Peer Reviewed
Allergic Fungal Sinusitis Presenting as Vision Loss and Strabismus in a Teenage Girl
AUTHORS:
Naseem Hussein Alammar, MD1 • George Hescock, MD2
AFFILIATIONS:
1Louisiana State University Health Sciences Center, New Orleans, Louisiana
2Associate Professor of Clinical Pediatrics, Children’s Hospital New Orleans, Louisiana
CITATION:
Alammar NH, Hescock G. Allergic fungal sinusitis presenting as vision loss and strabismus in a teenage girl. Consultant. 2021;61(6):e32-e34. doi:10.25270/con.2021.01.00014
Received May 27, 2020. Accepted October 3, 2020. Published online January 29, 2021.
DISCLOSURES:
The authors report no relevant financial relationships.
CORRESPONDENCE:
Naseem Hussein Alammar, MD, Louisiana State University Health Sciences Center, 433 Bolivar St, New Orleans, LA 70112 (naseem-alammar@ouhsc.edu)
A 16-year-old girl with a medical history significant for chronic allergies and asthma presented to the emergency department (ED) for strabismus and visual changes.
History. The patient had been in her usual state of health until approximately 2 months prior to arrival, when she noted the development of sinus pressure. Approximately 1 month later, she began to experience slight strabismus, followed by worsening vision 1 to 2 weeks later. The patient noted that when her left eye was covered, she was unable to see with the right eye. Magnetic resonance imaging (MRI) was done at an outside facility, which detected a right frontal sinus mass impinging on the optic nerve. The patient was then emergently transferred to our ED for management.
Physical examination. On physical examination, the patient’s vital signs were within normal limits. She was in no acute distress and was not ill-appearing. An enlarged nasal polyp was noted in the right lateral nostril. Mild exotropia of the right eye also was noted. The pupils were unequal but reactive to light. A grade 3+ relative afferent pupillary defect was present in the right pupil. The right eye tracked and was unable to focus when the left eye was covered. In the right eye, visual acuity was impaired (hand motion was detected, along with counting fingers in a small temporal area).
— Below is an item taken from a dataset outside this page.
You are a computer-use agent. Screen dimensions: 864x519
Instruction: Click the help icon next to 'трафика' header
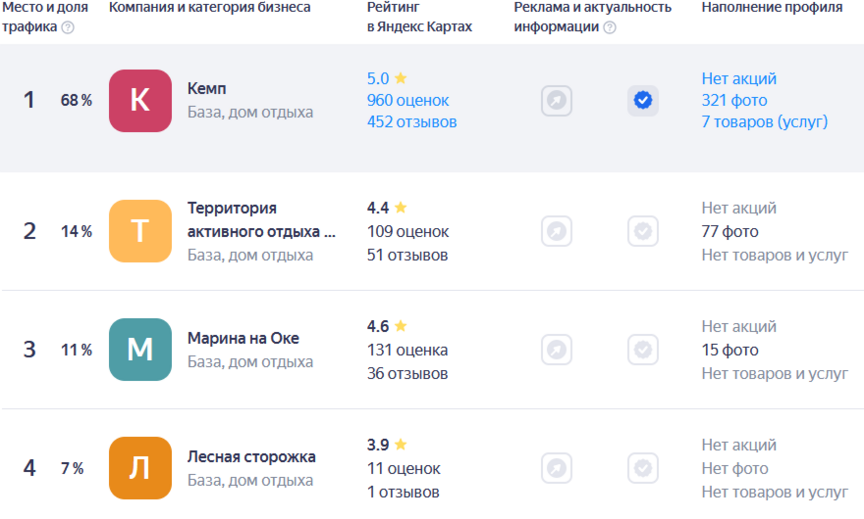click(68, 28)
Color vision and red saturation were unable to be tested as the patient’s vision was so poor. In the left eye, visual acuity was 20/20. The remainder of the examination findings were unremarkable.
Diagnostic tests. Upon arrival to the ED, the patient’s MRI scans were reviewed, and a computed tomography (CT) scan of her orbits was obtained, the results of which showed mass effect in the right sphenoethmoidal sinus complex and right clinoid process, both of which were expanded with hyperdense material (Figures 1 and 2). Multiple erosions were also noted involving the medial orbital wall, the roof and medial wall of the right anterior clinoid process, the bilateral optic nerve canals, the right superior orbital fissure, and the bilateral foramen rotundum, carotid canals, and Vidian nerve canals (Figure 2). Additionally, the right optic nerve was noted to be compressed (Figure 3).
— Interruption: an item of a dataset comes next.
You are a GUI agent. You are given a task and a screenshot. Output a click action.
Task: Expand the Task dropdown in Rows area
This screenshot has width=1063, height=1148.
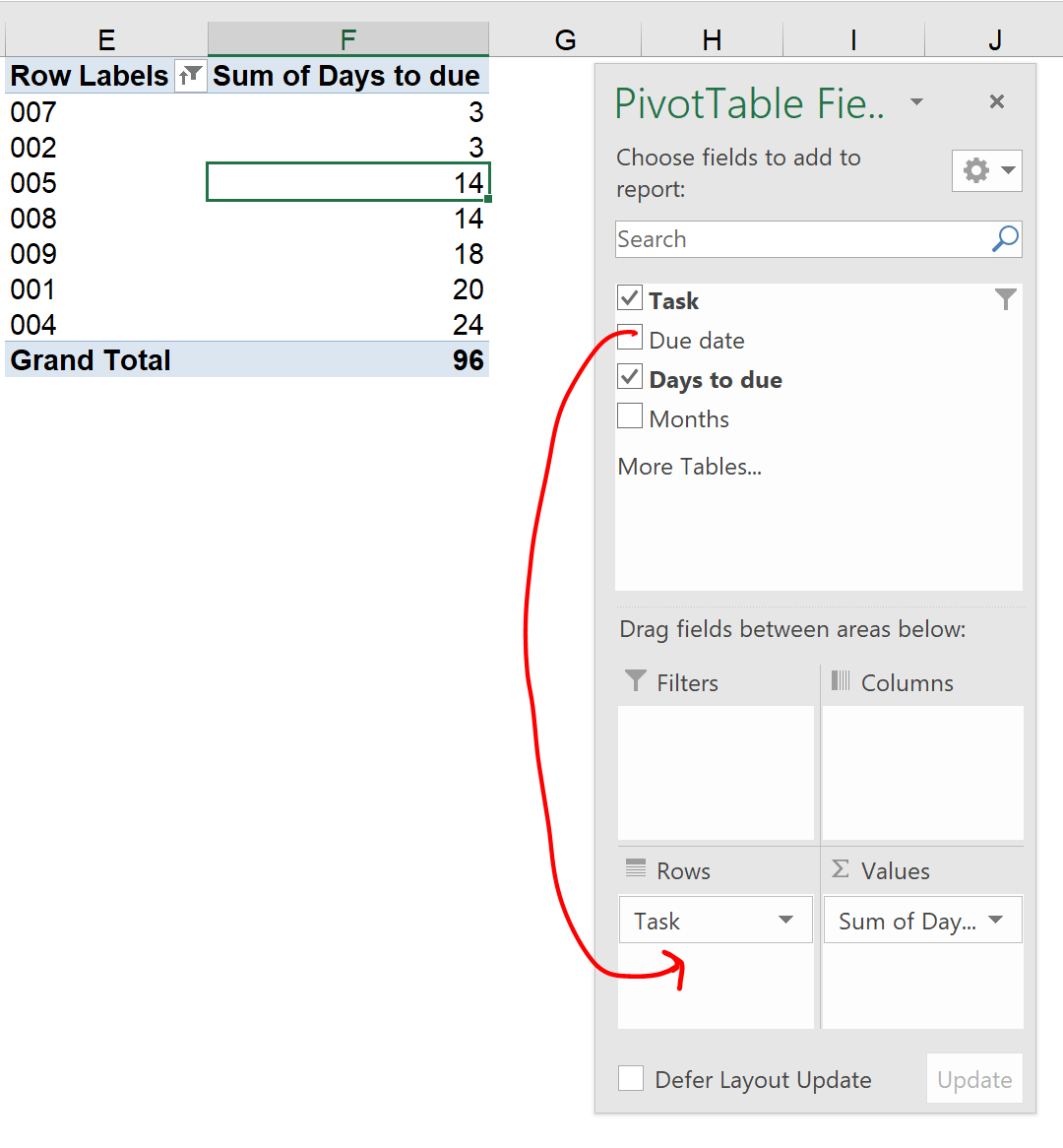point(785,920)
Figure 1. Transverse-view maxillofacial CT image without contrast showing homogenous opacification of hyperdense material filling the ethmoid and sphenoid sinuses.
Figure 2. Coronal-view maxillofacial CT image without contrast showing expansive hyperdense material filling the paranasal sinuses, as well as erosion of bone walls.
Figure 3. Axial-view T2-weighted MRI image of the brain showing compression of the right optic nerve.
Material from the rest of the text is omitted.